Does, however, an author/illustrator need to get their start as an author illustrator? That depends. If they have a fantastic author/illustrator project that is very commercial, it will probably sell, even though they are a debut talent. If they extend themselves to land a text or an illustration deal (the latter being more common) first, then they can enter the marketplace with some illustration credits, then move on to an author/illustration combo. But I don’t think prior illustration credits are necessary to land an author/illustrator book.

One of my clients, Bethanie Murguia, was an experienced illustrator but had no book credits to her name until she landed BUGLETTE, THE MESSY SLEEPER (out from Tricycle Press in May, 2011). That was her first book deal and her author/illustrator debut. As it happens, I have sold two more books for Bethanie, and both of them will be author/illustrator projects. One other client of mine is on the cusp of becoming an author/illustrator debut with a medium-sized publisher (more details after we finalize the deal!). He is an experienced illustrator, and we finessed the text and story.

Another client, Lindsay Ward, was a trained illustrator who got her start on her own by sending out postcards to editors and art directors. From there, she landed a cover and interior spot illustration project for Doubleday Canada, and two illustration projects: THE YELLOW BUTTERFLY from Bright Sky Press (2010) and A GARDEN FOR PIG from Kane/Miller (2010). I was on board at this point and we were able to work up to an author/illustrator project with a smaller house (PELLY AND MR. HARRISON VISIT THE MOON, out Spring 2011 from Kane/Miller), and then land her an author/illustrator deal with a larger house, the newly retitled WHEN BLUE MET EGG, out from Dutton/Penguin in Spring 2012.

So, you can break in to author/illustrator-hood either way. And I don’t think it’s out of the question to land an author/illustrator debut deal…at all.

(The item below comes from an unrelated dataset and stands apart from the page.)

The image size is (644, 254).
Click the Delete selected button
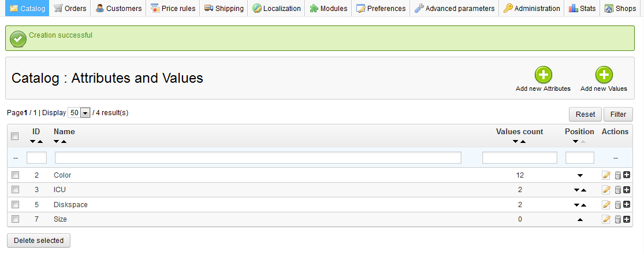[x=39, y=240]
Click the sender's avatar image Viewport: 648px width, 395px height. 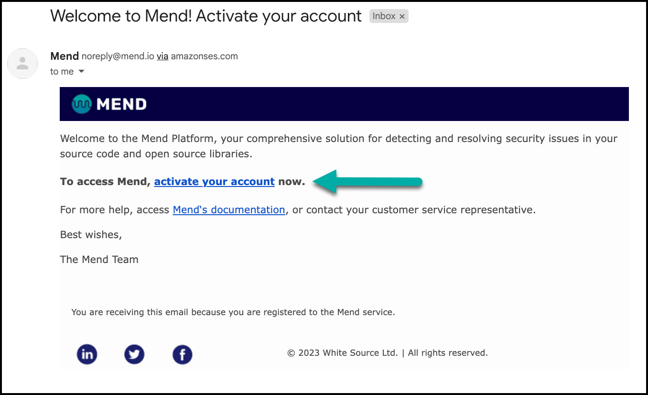22,63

Now, a lot of folks do have questions about our submission guidelines. We don’t accept attachments, so how do you send a dummy of your author/illustrator work? Simple. You copy and paste your query and the text of your picture book project (even if the text is dependent on illustration, we understand how that goes) and mention that you’re an author/illustrator. Then include a link to your online portfolio (every illustrator should have one, even those who are technically illiterate but could easily hire or ask someone, there’s really no excuse and you will get steamrolled by your competition if you don’t) where, ideally, we can see a few sample illustrations. If I like your art style, I will ask for the dummy, and then you can send the attachment!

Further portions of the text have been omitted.